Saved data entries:
▬▬▬▬▬▬▬▬▬▬

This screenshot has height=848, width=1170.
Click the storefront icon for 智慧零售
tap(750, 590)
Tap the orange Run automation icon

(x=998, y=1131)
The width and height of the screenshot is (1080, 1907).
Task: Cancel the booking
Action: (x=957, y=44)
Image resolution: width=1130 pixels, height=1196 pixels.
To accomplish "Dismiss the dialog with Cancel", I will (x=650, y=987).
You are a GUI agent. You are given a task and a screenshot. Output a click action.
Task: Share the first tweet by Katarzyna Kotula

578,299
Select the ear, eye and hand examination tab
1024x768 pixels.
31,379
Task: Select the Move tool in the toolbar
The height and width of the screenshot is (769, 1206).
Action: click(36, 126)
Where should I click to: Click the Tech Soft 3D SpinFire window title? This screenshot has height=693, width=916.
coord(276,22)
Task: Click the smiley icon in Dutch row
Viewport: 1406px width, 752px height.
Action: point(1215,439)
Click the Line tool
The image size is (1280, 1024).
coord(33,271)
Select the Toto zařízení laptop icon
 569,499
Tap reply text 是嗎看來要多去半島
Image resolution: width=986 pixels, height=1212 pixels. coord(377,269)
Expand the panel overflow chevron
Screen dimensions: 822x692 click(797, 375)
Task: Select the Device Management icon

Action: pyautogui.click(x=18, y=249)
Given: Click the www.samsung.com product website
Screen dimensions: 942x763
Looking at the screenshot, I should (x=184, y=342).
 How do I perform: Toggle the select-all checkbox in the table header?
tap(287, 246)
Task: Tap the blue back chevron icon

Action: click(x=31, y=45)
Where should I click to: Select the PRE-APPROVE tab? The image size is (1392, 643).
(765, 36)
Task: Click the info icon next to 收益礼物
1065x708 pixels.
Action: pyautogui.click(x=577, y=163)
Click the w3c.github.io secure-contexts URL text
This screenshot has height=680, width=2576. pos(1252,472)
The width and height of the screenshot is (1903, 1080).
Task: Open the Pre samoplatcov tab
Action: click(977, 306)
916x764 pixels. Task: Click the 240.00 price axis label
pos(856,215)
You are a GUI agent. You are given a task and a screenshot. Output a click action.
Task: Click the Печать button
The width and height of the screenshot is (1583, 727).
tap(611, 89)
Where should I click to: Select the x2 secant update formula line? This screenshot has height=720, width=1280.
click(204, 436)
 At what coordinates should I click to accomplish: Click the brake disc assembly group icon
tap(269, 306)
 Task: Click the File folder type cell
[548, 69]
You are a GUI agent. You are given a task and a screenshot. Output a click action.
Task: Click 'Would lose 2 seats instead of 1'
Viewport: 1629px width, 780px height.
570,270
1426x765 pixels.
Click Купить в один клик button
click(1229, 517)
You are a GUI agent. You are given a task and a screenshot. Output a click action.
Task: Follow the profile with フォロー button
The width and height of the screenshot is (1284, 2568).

▬▬▬▬▬▬▬▬▬▬

EXERCISE BRIEF =
Would you copy out exactly the lines above that start at the one containing "Where should I click to: Select the x2" and end at the one containing "Task: Follow the profile with フォロー button", inclusive?

EXERCISE RESPONSE =
Where should I click to: Select the x2 secant update formula line? This screenshot has height=720, width=1280.
click(204, 436)
 At what coordinates should I click to accomplish: Click the brake disc assembly group icon
tap(269, 306)
 Task: Click the File folder type cell
[548, 69]
You are a GUI agent. You are given a task and a screenshot. Output a click action.
Task: Click 'Would lose 2 seats instead of 1'
Viewport: 1629px width, 780px height.
570,270
1426x765 pixels.
Click Купить в один клик button
click(1229, 517)
You are a GUI agent. You are given a task and a screenshot. Output a click action.
Task: Follow the profile with フォロー button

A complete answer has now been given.